_TASK:_ The records below hold pictures; please leave those out and retype the rest exactly.
---*---
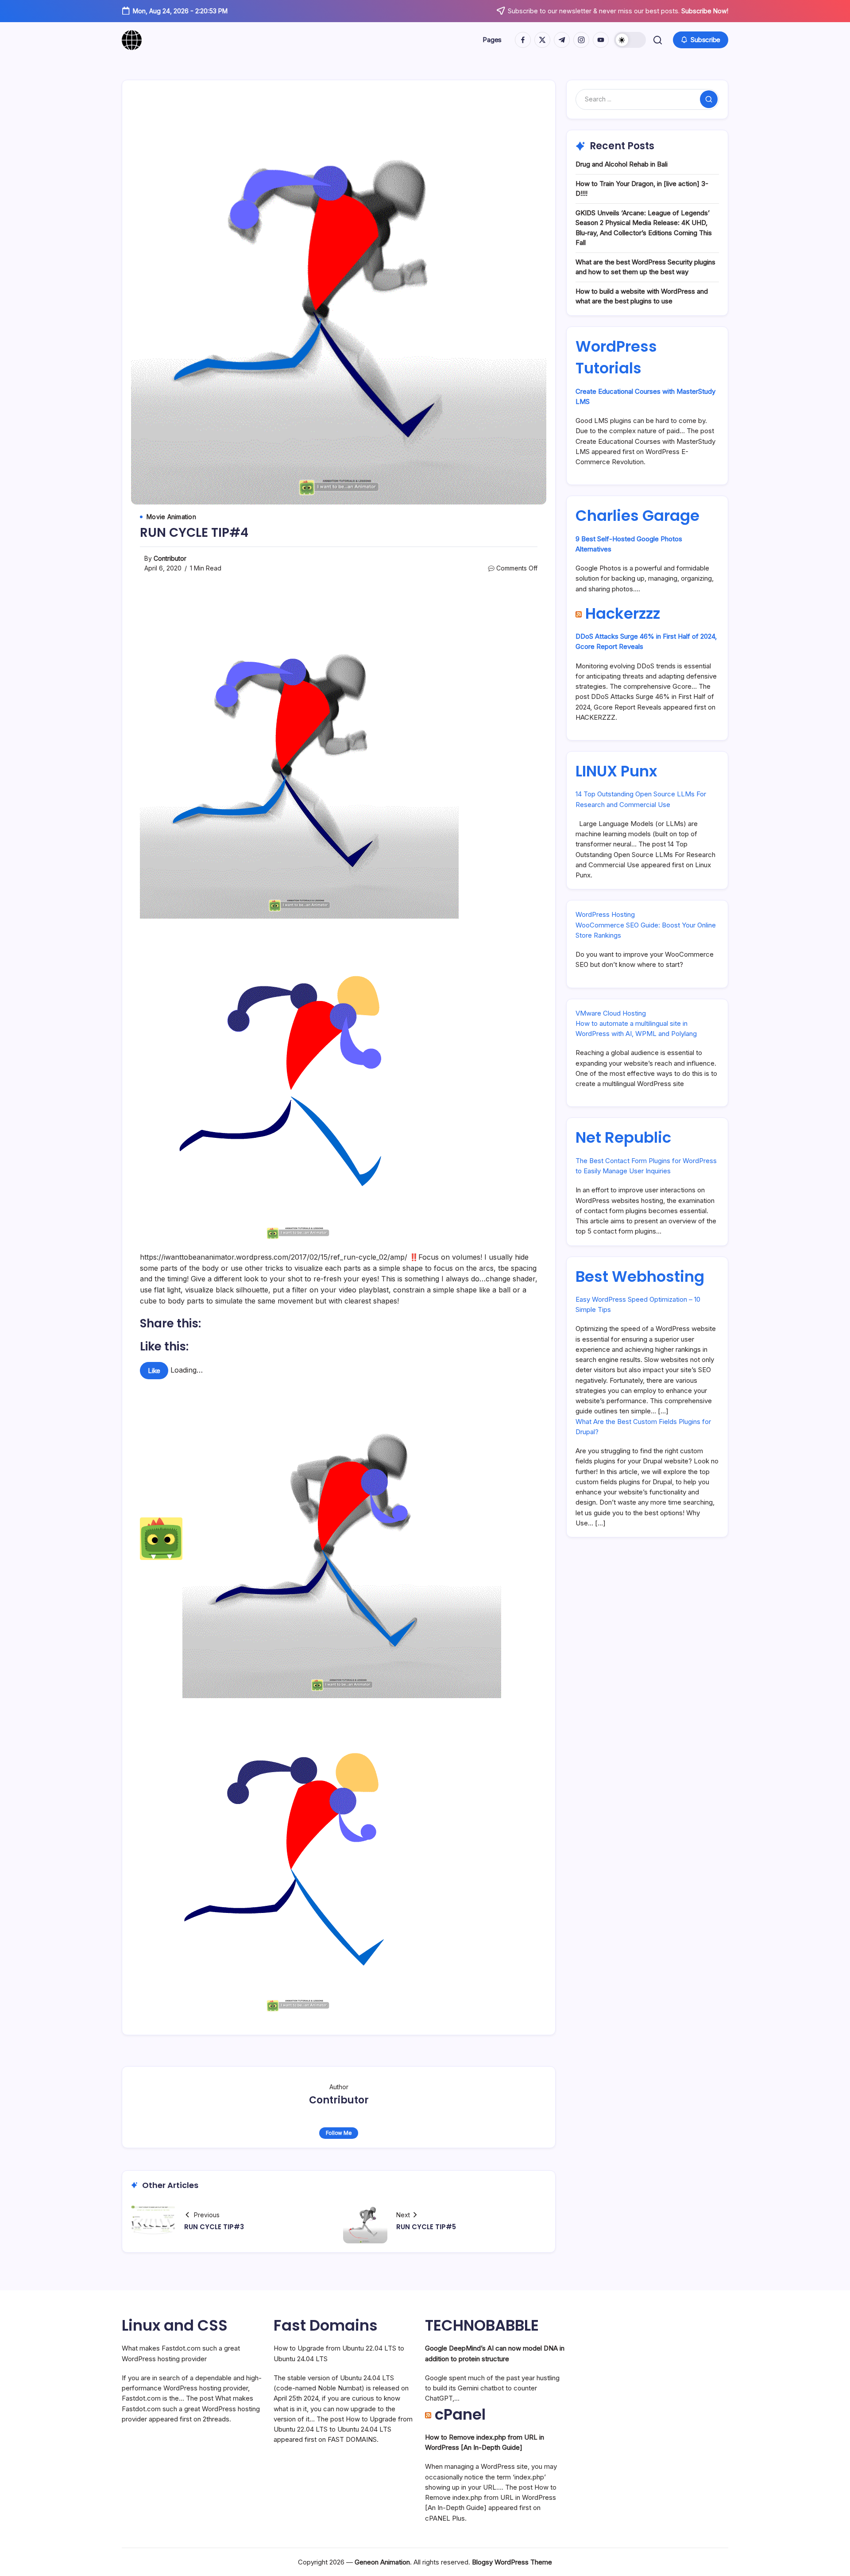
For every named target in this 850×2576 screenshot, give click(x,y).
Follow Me (339, 2133)
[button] (630, 40)
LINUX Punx (616, 771)
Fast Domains (326, 2325)
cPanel (460, 2414)
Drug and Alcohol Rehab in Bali (622, 164)
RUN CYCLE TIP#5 (426, 2226)
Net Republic (623, 1137)
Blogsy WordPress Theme (512, 2562)
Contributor (170, 558)
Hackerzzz (622, 613)
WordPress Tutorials (616, 357)
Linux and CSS (175, 2325)
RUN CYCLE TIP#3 (214, 2226)
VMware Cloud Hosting (611, 1013)
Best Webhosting (640, 1276)
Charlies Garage (637, 515)
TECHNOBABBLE (482, 2325)
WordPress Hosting (605, 914)
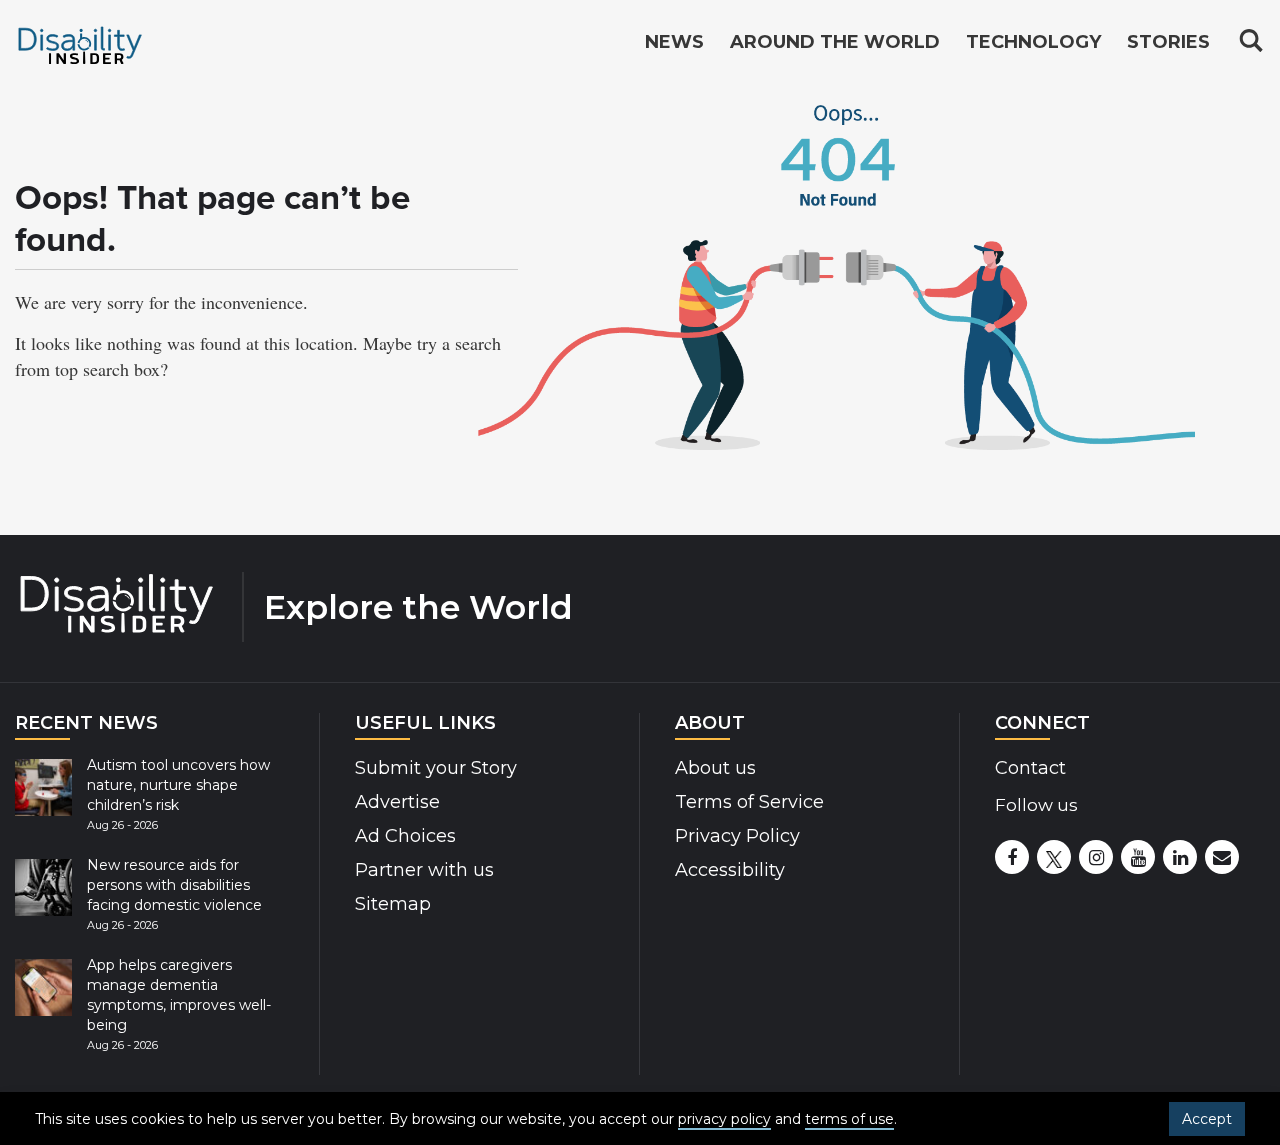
---*---
_RESPONSE AREA:_
For every named target in this 850×2576 screenshot, give click(x,y).
Follow Me (339, 2133)
[button] (630, 40)
LINUX Punx (616, 771)
Fast Domains (326, 2325)
cPanel (460, 2414)
Drug and Alcohol Rehab in Bali (622, 164)
RUN CYCLE TIP#5 (426, 2226)
Net Republic (623, 1137)
Blogsy WordPress Theme (512, 2562)
Contributor (170, 558)
Hackerzzz (622, 613)
WordPress Tutorials (616, 357)
Linux and CSS (175, 2325)
RUN CYCLE TIP#3 (214, 2226)
VMware Cloud Hosting (611, 1013)
Best Webhosting (640, 1276)
Charlies Garage (637, 515)
TECHNOBABBLE (482, 2325)
WordPress Hosting (605, 914)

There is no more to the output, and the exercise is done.